Obesity. In an effort to head off "Mclawsuits," fast food chains such as IHOP have begun offering brochures that spell out the calorie and fat contents of the food they sell. McDonald's, the largest single buyer of beef (four percent of the US total) and potatoes (over two percent) in the US for its 13,700 US restaurants, could become a major player in the $80 billion a year produce business if its experiments to sell fruit and salads succeed. McDonald's is already the top US buyer of fresh apples (Apple Dippers), and its preference for Cameo and Pink Lady apples is boosting their production. Premium salads that include grape tomatoes account for about 10 percent of McDonald's $6 billion a year in US revenue.

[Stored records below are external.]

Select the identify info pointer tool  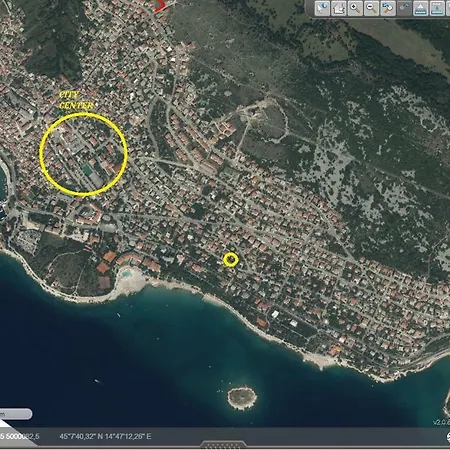click(x=322, y=8)
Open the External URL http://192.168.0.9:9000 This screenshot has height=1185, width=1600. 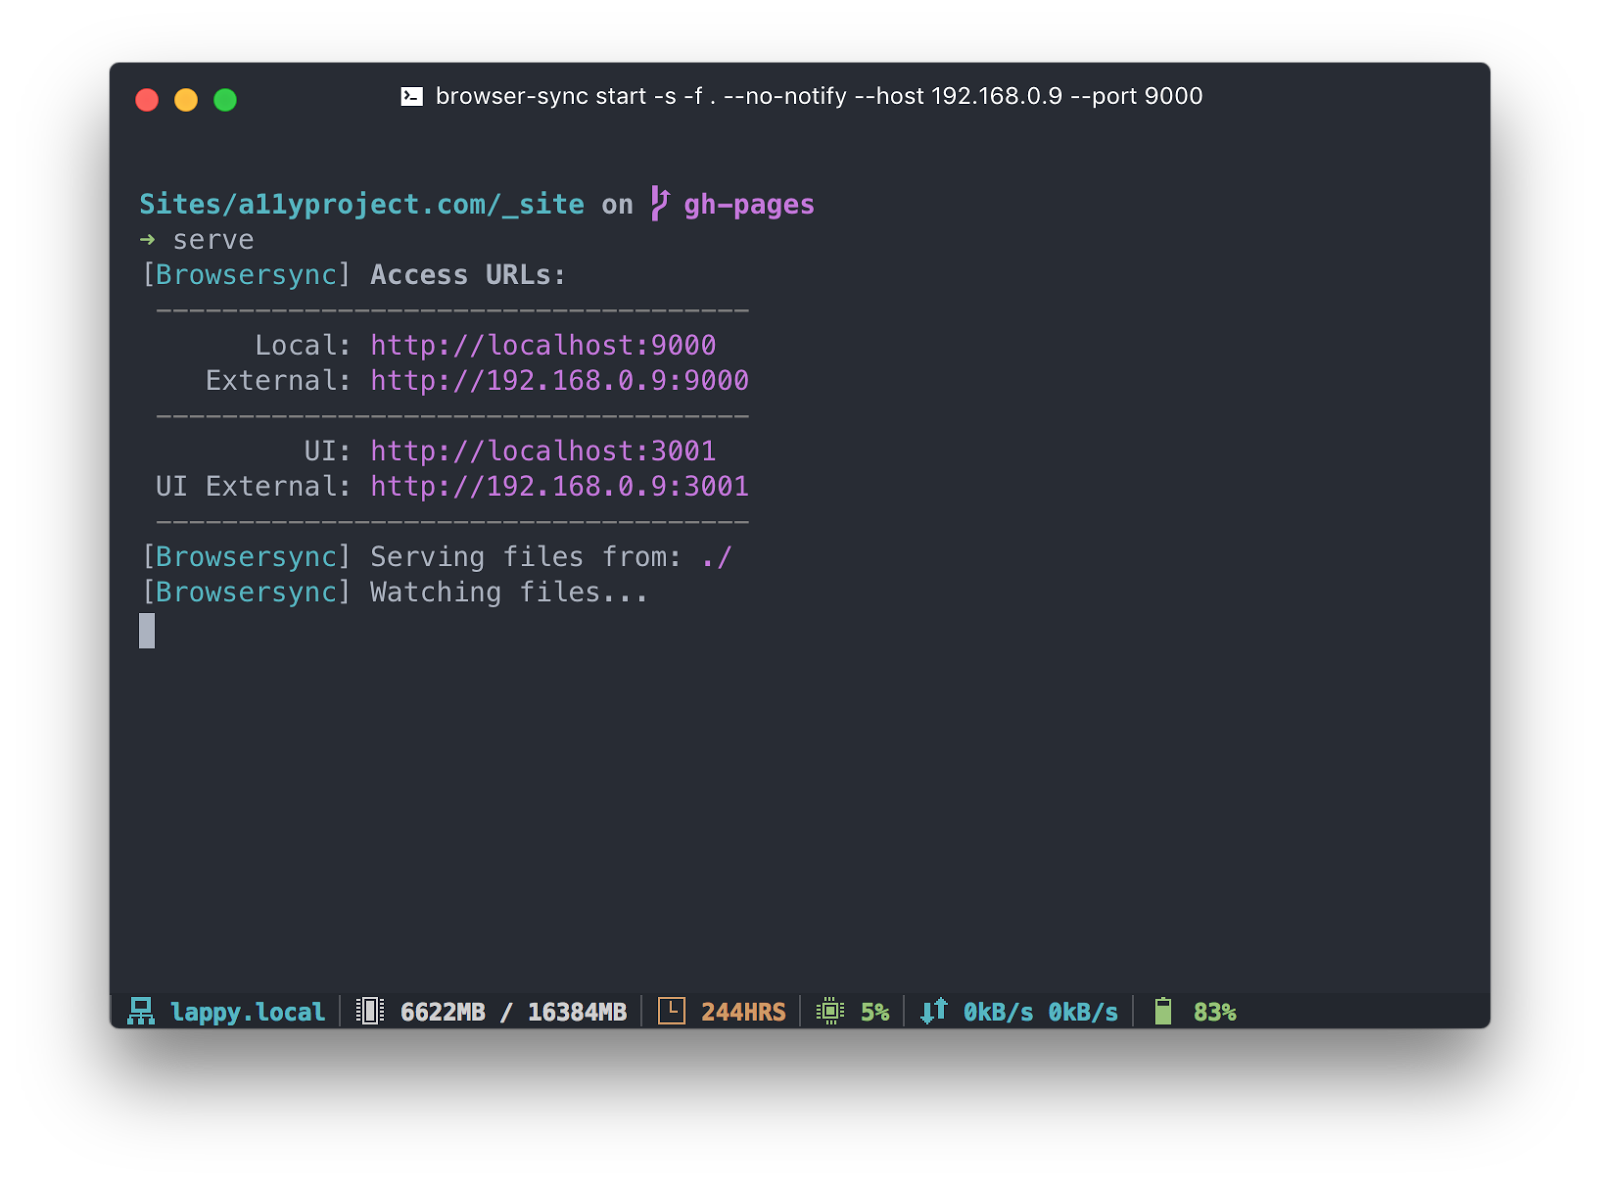[x=559, y=380]
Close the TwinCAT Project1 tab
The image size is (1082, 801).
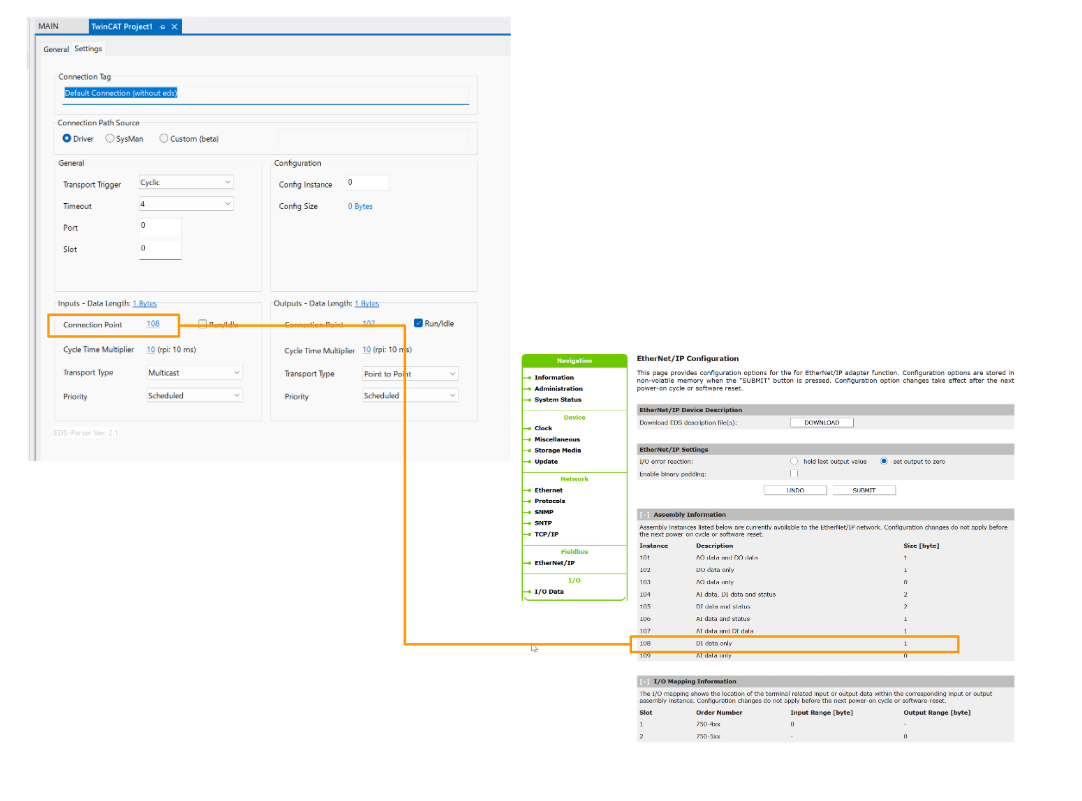[x=175, y=27]
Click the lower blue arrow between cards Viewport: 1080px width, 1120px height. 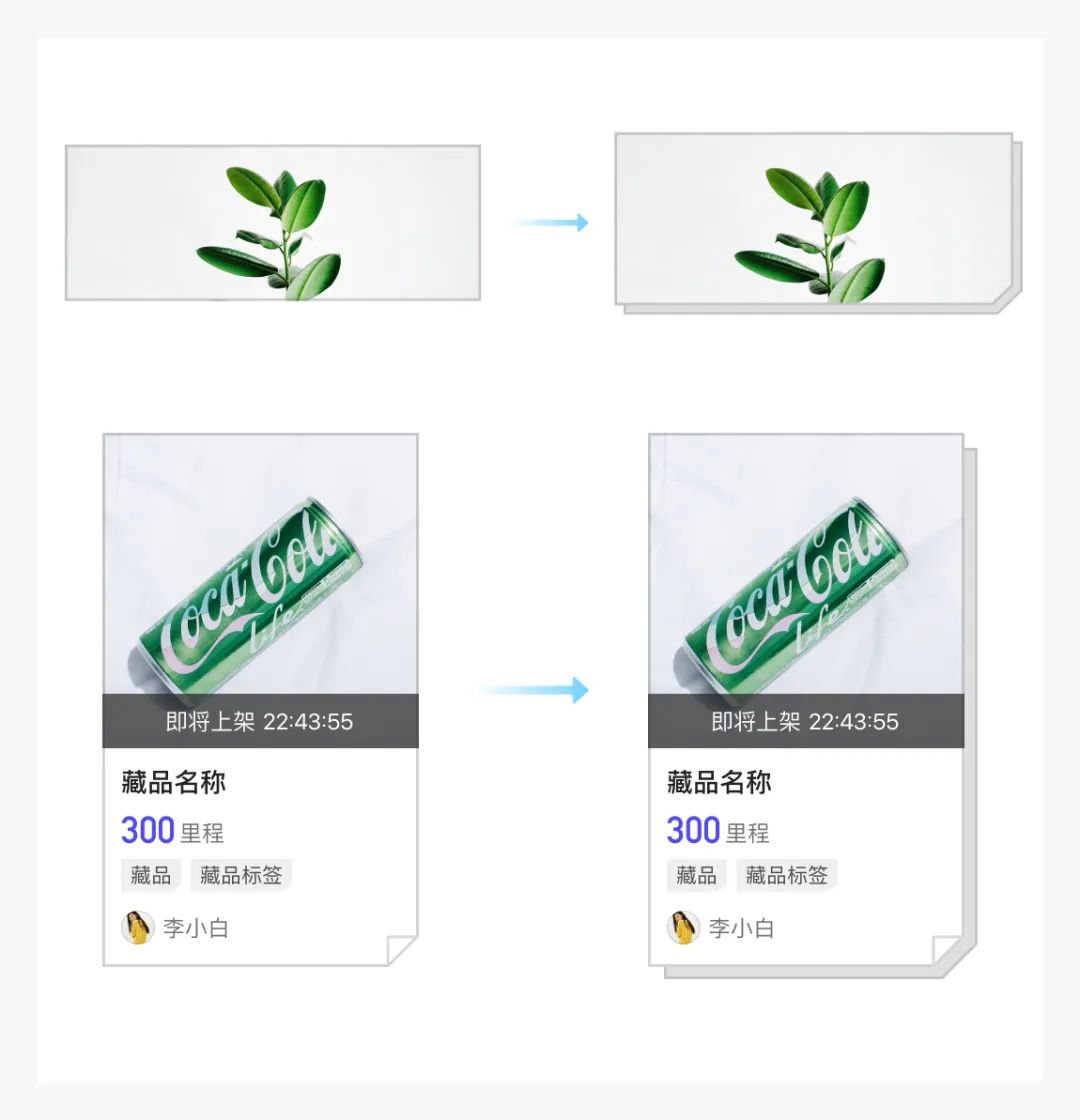click(x=534, y=690)
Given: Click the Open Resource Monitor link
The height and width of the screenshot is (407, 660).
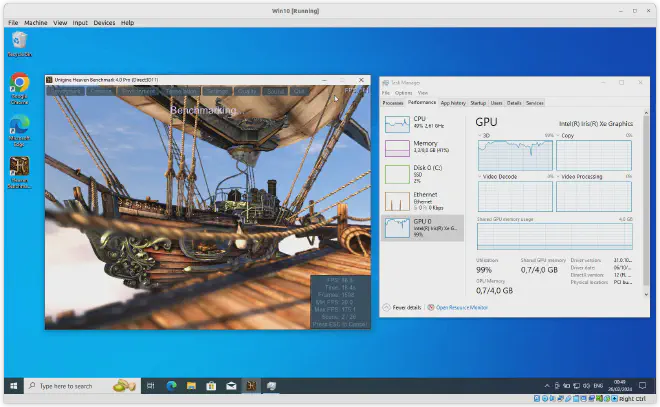Looking at the screenshot, I should [x=463, y=307].
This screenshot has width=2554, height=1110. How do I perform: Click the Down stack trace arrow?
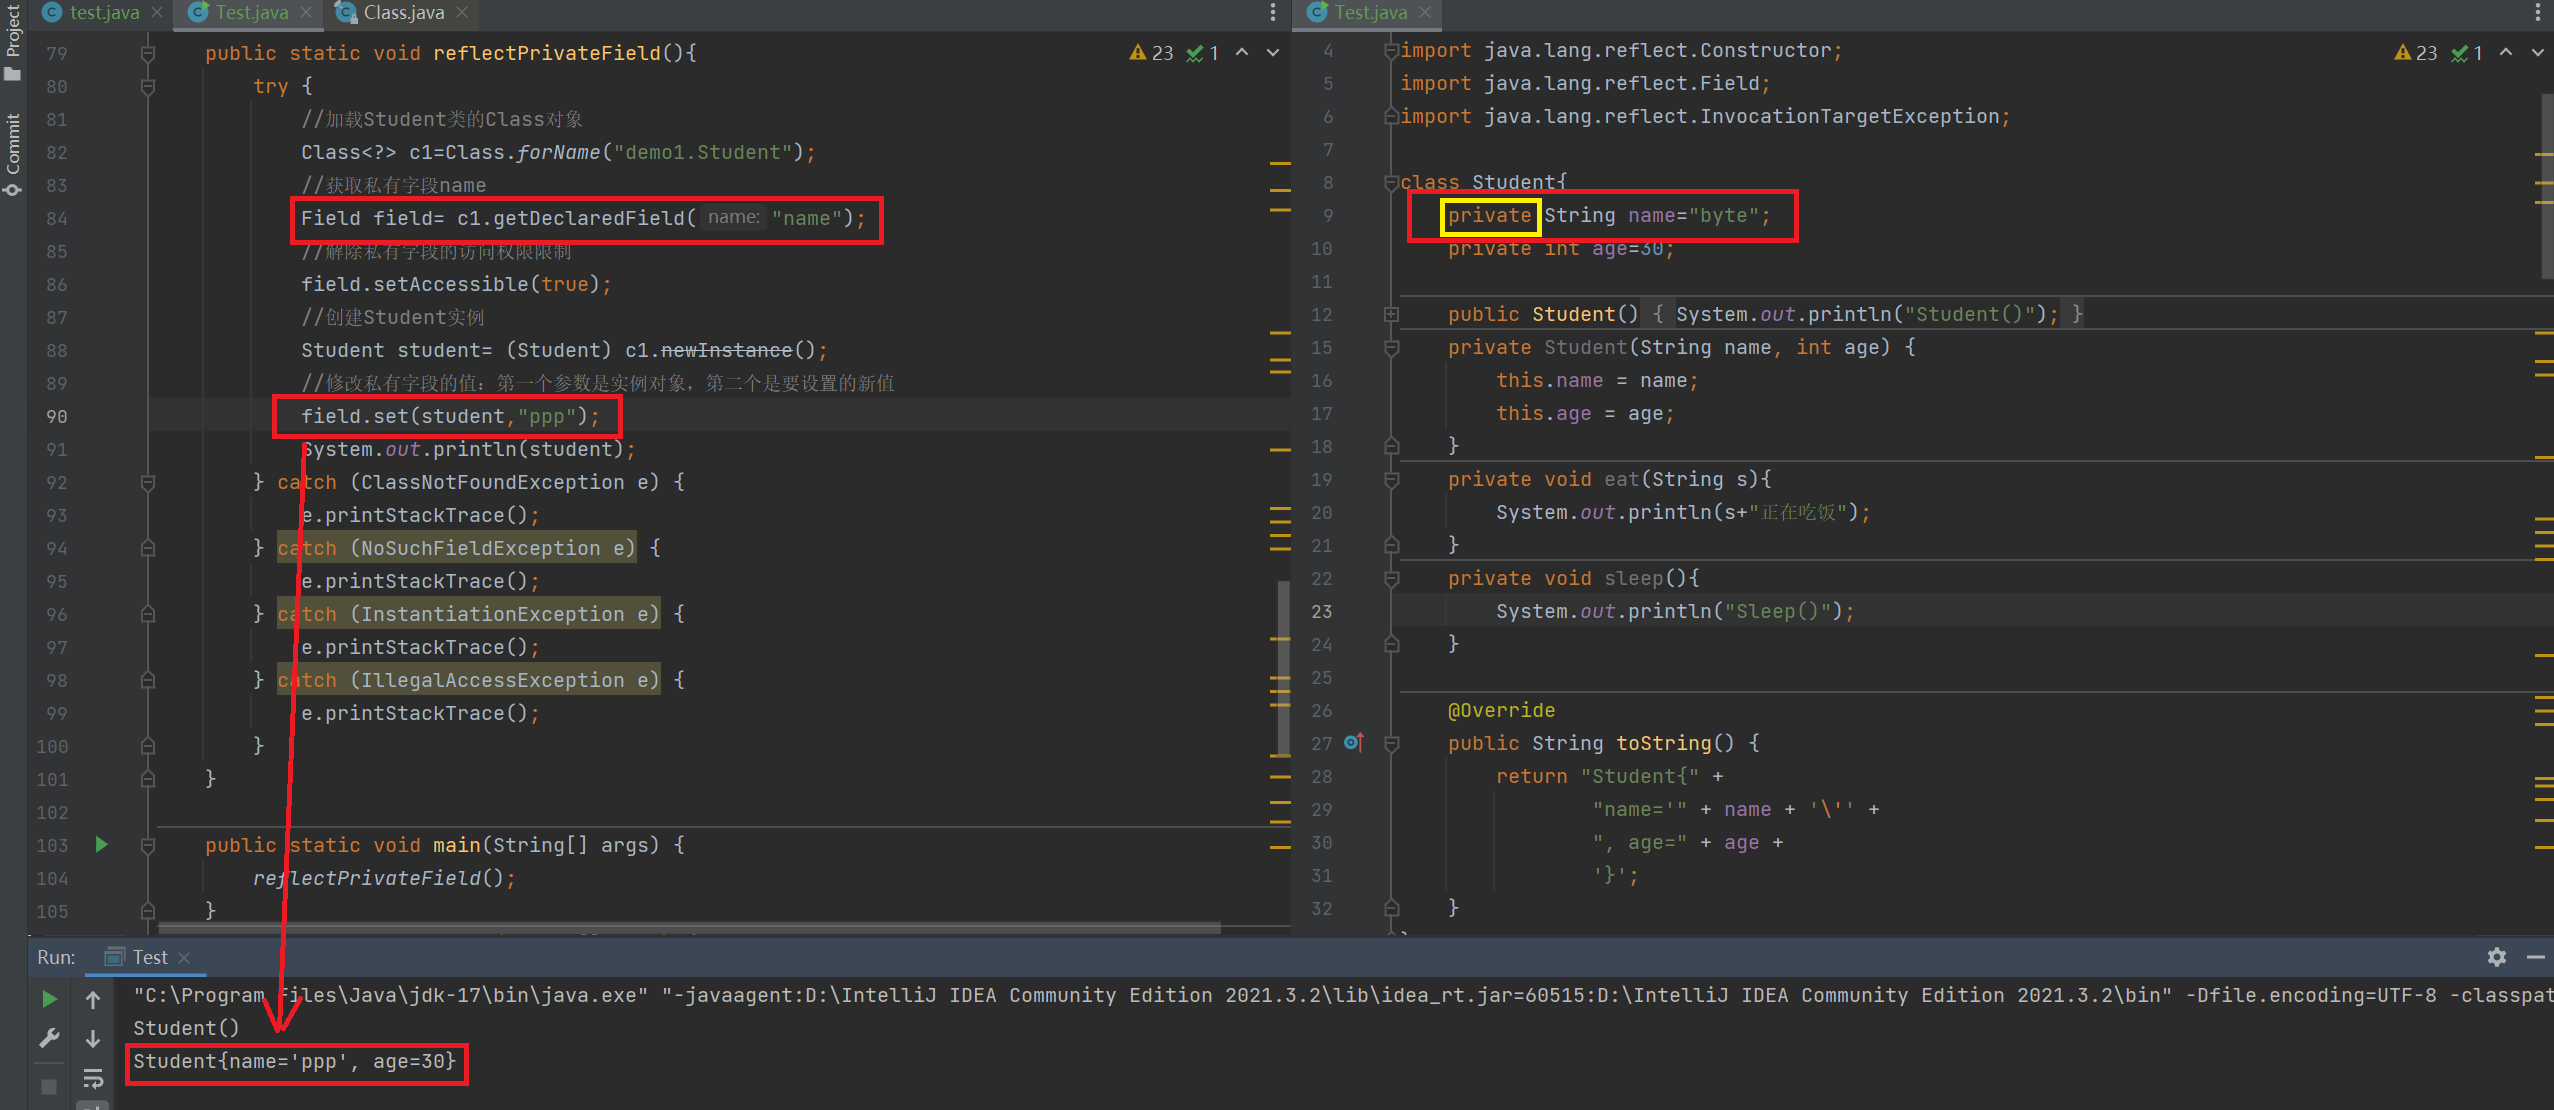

McDonald's menu developers say that many people say they want healthy foods, but less than 10 percent of McDonald's 26 million daily customers buy fresh salads; 80 percent of salad buyers are women. Fresh fruit and salads cost more than meat and potatoes because of their perishability. Newman's Own, owned by actor Paul Newman, supplies the dressings for McDonald's salads.
A 2003 lawsuit, Pelman vs McDonald's, was returned to a federal district court in January 2005 for additional discovery. George Washington University Law School's John Banzhaf, who played a key role in the tobacco suits, believes that there may be documents in the fast-food industry indicating that firms knew that their ads could lead to obesity. If the Pelman teens can show that their reliance on ads led them to overeat, the case may proceed further.
There is speculation that state attorney generals may get involved in the obesity suits, perhaps tackling products sold via vending machines in schools. Some attribute the decision of Kraft to stop advertising certain foods to those under 11 to fears of an effort to link advertising and childhood obesity.
Chiquita Brands International Inc., a leading producer of bananas and fresh-cut fruit, in February 2005 bought Fresh Express, the nation's top seller of bagged salads, from Performance Food Group Co. for $855 million in cash. Fresh Express has a 40 percent share of the bagged-salad market and about $1 billion in annual revenue.
Americans consume an average 3,400 mg of salt daily, up from 2,300 mg or the recommended one teaspoon a day in the early 1970s; 75 percent of US salt consumption is in prepared and packaged food, not added via shakers at the table. Too much salt has been linked to high blood pressure and heart disease, and there are new efforts to have the Food and Drug Administration regulate salt as a food additive.
Salt was precious for most of human history, so that Roman soldiers receiving payments in salt, which they called a salarium, led to the word salary. In the 20th century, salt became a cheap and essential ingredient in a variety of canned and packaged foods; more salt extends shelf life.
Bird Flu. Experts warn that the combination of people, pigs and poultry in southeast Asia could allow avian flu to become a pandemic that kills millions. They urge changes so that the 40 million small farmers believed to have backyard poultry stop sharing living space with their chickens, ducks and other animals.
Backyard farmers raise about 90 percent of Vietnam's poultry, and the World Health Organization recommended that birds be kept out of homes and that domestic fowl be penned so that it does not mingle with the wild ducks thought to carry bird flu. Vietnam and other hard-hit nations hope that industrial countries will provide the aid needed to make such transitions, but farmers who report sick birds, and have their flocks culled, are usually not compensated, which makes them reluctant to report.
Fish. Farm-raised salmon can be vulnerable to parasites called sea lice, and Canadian researchers in March 2005 reported that fish farms are such prodigious producers of sea lice that juvenile fish become very heavily infested just by swimming near them. Sea lice live in salt water, and juvenile wild salmon first encounter them when they swim down river to the sea; if they pass fish farms, they can encounter unusually large numbers of parasites.
The Millennium Ecosystem Assessment, released in March 2005, concluded that many of the world's ecosystems are in danger, citing the collapse of fisheries in some parts of the world because of over-exploitation, the creation of "dead zones" around the mouths of some rivers because of nitrogen runoff from farms, and environmental degradation in some dry-land ecosystems.
Melanie Warner, "You Want Any Fruit With That Big Mac?," New York Times, February 20, 2005.